The First YouTube Election, and Not the Last
You gotta love the New York Post. Thus today’s headline reports Rummy’s demise, encapsulating in two words the entire changing of the guard now under way in Washington after Tuesday’s game-changer elections.
And we owe it all not to the mainstream press, which, as far as I can recall did not break a single investigative piece of news that mattered to the voters on Tuesday.
It was, rather, thanks to YouTube.
For it was on YouTube that Virginia Senator George Allen was shown to the world, his shirtsleeves rolled up, microphone in hand, clearly unnerved by the presence of an observer with a video camera recording his off-the-cuff remarks, attempting to turn the tables by pointing to the cameraman and saying, “Let’s give a welcome to macaca here, welcome to America…”
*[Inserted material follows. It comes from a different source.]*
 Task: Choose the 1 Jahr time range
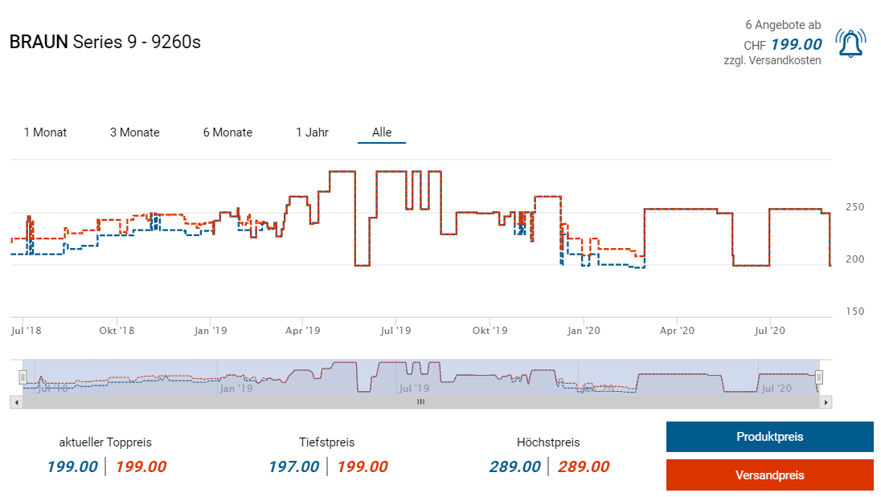(x=312, y=132)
And it was on YouTube that Montana Senator Conrad Burns was shown to the world, eyelids flickering, elbows slipping, as he tried to stop himself from dozing off in the middle of an agricultural hearing. His campaign slogan? “Delivering for Montana.” Democrats complained last time around when bloggers discredited pieces of John Kerry’s self-styled Vietnam heroics and flat-out dismantled the forged document Dan Rather somberly presented as fact on National Television.
So too Republicans will complain this time around that their precious Senate majority was lost thanks to wise-guy video-tapers looking for “gotcha” moments.
But if the mainstream press isn’t going to keep things honest—and they have proven they can’t, or won’t—then why not give that power to individuals?
Which is exactly what the internet has done.